---------- Text excerpt ----------
A common misunderstanding is that anyone not mentally ill is, by definition, mentally healthy. Bad mistake!
Here are a few indications that your mental health could stand improving:
1) Do you suffer from stress/anxiety more than seems reasonable?
2) Do you have a low self-image?
3) Do you have a world-view that is considerably more negative than positive?
4) Are you frustrated/disappointed with your accomplishments to date?
5) Do you rarely look/act/think “outside the box?”
There is a strong likelihood that answering honestly would require a “yes” on more than one of the above questions, but even answering all five with a strong and emphatic “yes” would not make you mentally ill. It would only show that your mental health is less than it could be.
----------
**Tasks to complete**
A – Reproduce the stretch of the mental health passage from "2) Do you have" through "accomplishments to date?".
B – Write a continuation of the passage on signs that mental health could improve, starting after its last sentence.
The records come from a different source than the mental health passage.
---------- Dataset entries ----------
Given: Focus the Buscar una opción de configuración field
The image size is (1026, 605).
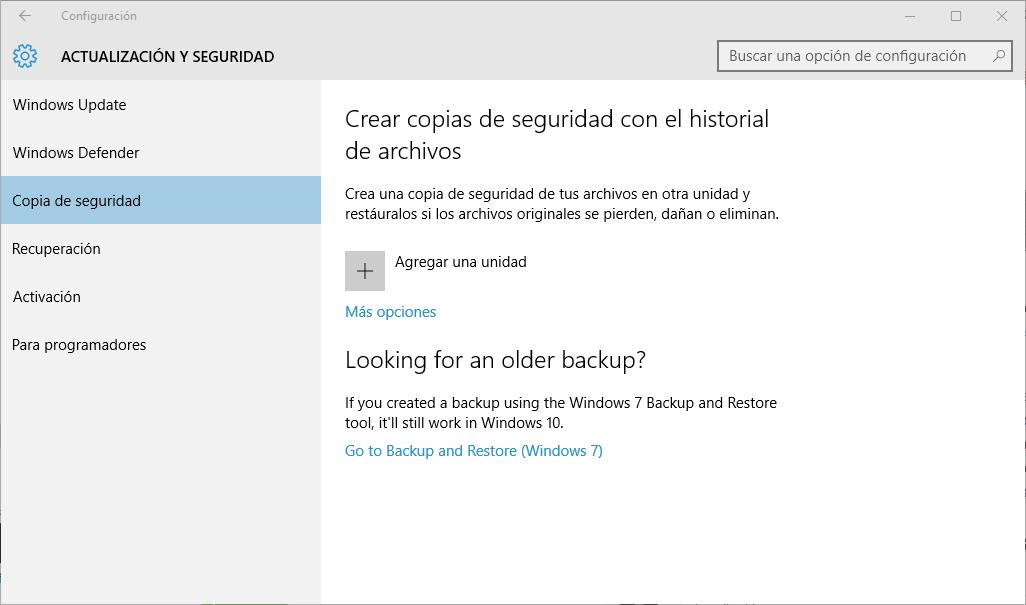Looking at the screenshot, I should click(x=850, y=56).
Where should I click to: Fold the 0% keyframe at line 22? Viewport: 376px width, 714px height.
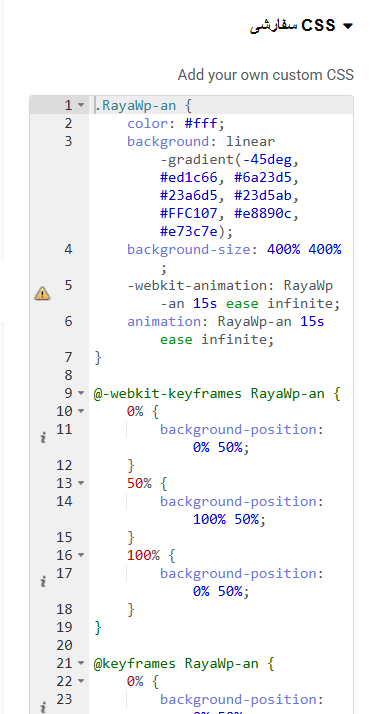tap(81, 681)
----------
---------- Dataset entries ----------
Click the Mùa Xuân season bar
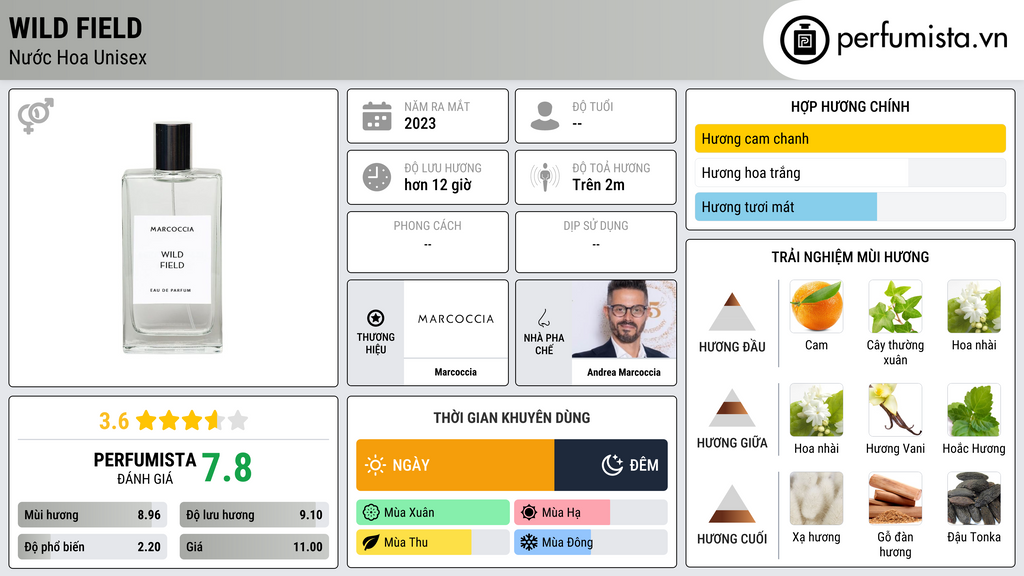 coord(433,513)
----------
---------- Dataset entries ----------
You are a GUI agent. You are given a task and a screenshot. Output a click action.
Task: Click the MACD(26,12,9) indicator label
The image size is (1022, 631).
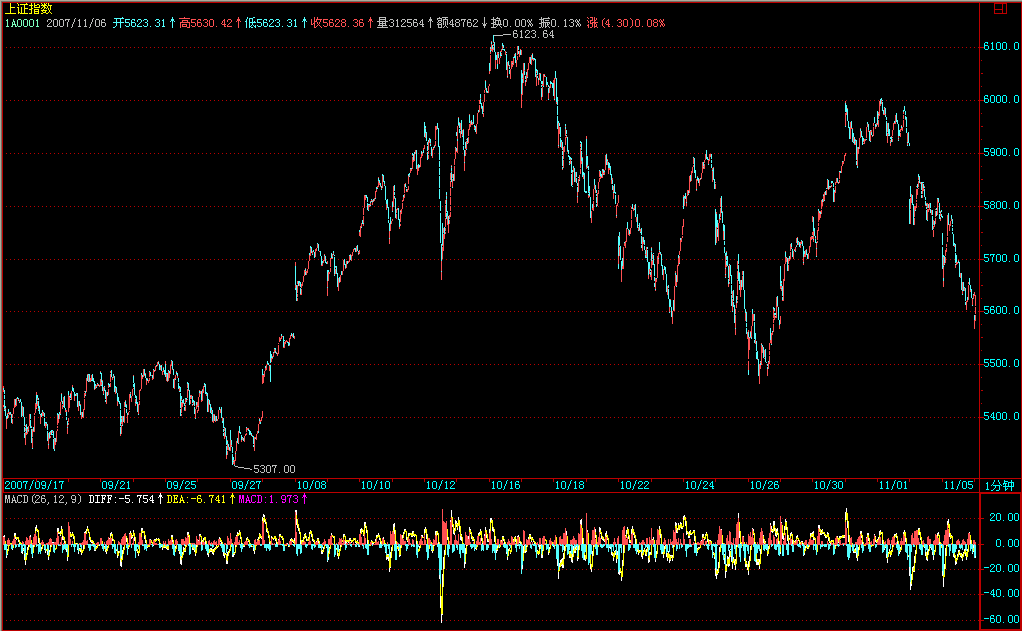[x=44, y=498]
----------
**List of answers**
A –
2) Do you have a low self-image?
3) Do you have a world-view that is considerably more negative than positive?
4) Are you frustrated/disappointed with your accomplishments to date?

B –
To strengthen your mental health and improve in each of the areas that are weaker than you would like, you need to understand what mental health is, how to improve it and how to avoid the anxiety that may temporarily compromise it. How to do this is spelled out in the Foundations of Mental Health and in the text of Pathways to Mental Health and Anxiety Management. In addition, I’ll continue to use this blog for suggestions to help you move along the pathways to improved mental health.
But what if you have been diagnosed with a mental illness? It is entirely possible to have good mental health even though you suffer from a mental illness. Please talk to your mental health professional about how to improve your mental health in addition to his/her therapeutic program for you.